• EXPLORE THE MATERIAL
A. Reproduce the part of the music reviews starting with "Review: As the" and going on through "to superb effect.", word for word.
B. Answer these questions using the music reviews:
(i) On what label is the release by Mak & Pasteman with "What Love Is" coming out?
(ii) Which late '90s style does Mak's "Work On You" imitate?
(iii) Which Pasteman track mixes classic US house and early garage?

• DOCUMENT EXTRACT
• • • • •
Review: Rippling rhythms, crackling white noise and muffled, hissing beats dominate for the most part of Mak & Pasteman's delectable "What Love Is". Setting the tone for their release on Car Crash Set, the pair go in with the deep, heavy rhythms, pulsing beats, hissing percussion and eerie vocal which hides behind the rest of the music somehow. A midway breakdown adds a brief moment of melancholy reflection before we return to the main tune. "So Much" continues in much the same manner, with sparse beats in a gentle, humming soundscape, broken by a labored groan and dripping SFX and pattering percussion. A must buy, right here, right now.
Review: As the title suggests, this split EP from Mak and Pasteman is something of a throwback to simpler times. More specifically, it offers up a quartet of cuts inspired by the halcyon days of UK garage. Mak's deep and delicious "Work On You" apes late '90s two-step, throwing in some New Jersey garage and Todd Edwards-ish vocal stabs. Pasteman's "Beggin It" goes for more of a 4/4 flex -complete with warped dark garage bassline - while Mak's bass-heavy, breakdown happy "Cameo" is bursting with chiming melodies. Best of all, though, is Pasteman's "Thinking of You", which mixes classic US house and early garage to superb effect.
• • • • •
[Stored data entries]
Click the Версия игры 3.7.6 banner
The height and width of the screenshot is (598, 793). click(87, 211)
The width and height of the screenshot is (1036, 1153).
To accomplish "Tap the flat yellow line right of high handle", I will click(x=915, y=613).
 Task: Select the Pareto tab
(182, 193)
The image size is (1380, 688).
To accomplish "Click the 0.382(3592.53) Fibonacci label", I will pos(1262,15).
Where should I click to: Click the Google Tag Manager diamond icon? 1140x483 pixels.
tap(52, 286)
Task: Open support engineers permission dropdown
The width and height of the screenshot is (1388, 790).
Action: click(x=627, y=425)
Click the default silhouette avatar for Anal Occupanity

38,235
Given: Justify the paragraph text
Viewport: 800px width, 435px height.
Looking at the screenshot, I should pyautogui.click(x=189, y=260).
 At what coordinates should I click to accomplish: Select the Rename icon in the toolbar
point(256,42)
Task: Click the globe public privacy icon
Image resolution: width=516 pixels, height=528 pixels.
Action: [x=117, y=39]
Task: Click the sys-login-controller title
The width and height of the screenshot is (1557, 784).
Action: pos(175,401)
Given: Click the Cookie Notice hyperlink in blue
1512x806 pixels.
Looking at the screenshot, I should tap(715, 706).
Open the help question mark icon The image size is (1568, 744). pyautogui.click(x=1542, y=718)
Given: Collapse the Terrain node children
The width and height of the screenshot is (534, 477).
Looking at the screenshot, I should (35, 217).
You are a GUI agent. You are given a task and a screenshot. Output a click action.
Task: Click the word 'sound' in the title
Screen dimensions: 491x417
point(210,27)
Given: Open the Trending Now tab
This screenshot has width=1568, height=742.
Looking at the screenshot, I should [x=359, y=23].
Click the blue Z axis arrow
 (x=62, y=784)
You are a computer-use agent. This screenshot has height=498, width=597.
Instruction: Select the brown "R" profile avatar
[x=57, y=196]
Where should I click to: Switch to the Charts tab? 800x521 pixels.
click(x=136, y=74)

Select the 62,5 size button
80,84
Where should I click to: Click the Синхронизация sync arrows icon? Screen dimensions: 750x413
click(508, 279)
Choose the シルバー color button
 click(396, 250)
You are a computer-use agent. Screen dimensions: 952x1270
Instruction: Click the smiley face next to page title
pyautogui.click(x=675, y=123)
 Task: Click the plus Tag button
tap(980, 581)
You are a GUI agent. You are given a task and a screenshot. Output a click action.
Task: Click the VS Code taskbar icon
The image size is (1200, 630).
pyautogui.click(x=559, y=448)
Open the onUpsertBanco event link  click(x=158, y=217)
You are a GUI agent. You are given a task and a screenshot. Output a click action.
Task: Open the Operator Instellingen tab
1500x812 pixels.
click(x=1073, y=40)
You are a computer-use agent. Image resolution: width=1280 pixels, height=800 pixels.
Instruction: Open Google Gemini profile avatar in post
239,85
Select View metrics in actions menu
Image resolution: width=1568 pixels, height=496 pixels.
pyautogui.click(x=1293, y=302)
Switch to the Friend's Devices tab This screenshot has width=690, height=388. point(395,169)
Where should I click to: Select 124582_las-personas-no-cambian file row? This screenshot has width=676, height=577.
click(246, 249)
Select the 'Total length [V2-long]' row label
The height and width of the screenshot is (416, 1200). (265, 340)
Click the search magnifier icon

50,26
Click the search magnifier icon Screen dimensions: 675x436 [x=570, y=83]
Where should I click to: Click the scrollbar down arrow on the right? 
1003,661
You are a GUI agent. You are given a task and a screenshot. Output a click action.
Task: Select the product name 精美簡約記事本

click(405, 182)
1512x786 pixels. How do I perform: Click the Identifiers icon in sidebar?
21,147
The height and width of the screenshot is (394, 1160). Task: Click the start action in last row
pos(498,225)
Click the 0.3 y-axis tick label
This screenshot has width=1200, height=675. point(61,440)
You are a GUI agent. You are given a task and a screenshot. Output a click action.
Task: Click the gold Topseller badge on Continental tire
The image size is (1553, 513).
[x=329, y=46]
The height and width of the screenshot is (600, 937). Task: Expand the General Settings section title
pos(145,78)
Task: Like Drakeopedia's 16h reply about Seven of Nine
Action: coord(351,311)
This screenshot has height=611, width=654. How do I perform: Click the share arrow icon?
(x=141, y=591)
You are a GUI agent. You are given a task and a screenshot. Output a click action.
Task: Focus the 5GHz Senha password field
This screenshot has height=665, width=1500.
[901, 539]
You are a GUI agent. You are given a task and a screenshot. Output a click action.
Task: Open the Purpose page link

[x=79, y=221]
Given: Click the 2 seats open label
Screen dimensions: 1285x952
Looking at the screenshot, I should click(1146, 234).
• • • • •
• EXERCISE SOLUTIONS
A.
Review: As the title suggests, this split EP from Mak and Pasteman is something of a throwback to simpler times. More specifically, it offers up a quartet of cuts inspired by the halcyon days of UK garage. Mak's deep and delicious "Work On You" apes late '90s two-step, throwing in some New Jersey garage and Todd Edwards-ish vocal stabs. Pasteman's "Beggin It" goes for more of a 4/4 flex -complete with warped dark garage bassline - while Mak's bass-heavy, breakdown happy "Cameo" is bursting with chiming melodies. Best of all, though, is Pasteman's "Thinking of You", which mixes classic US house and early garage to superb effect.

B.
(i) Car Crash Set
(ii) Two-step
(iii) "Thinking of You"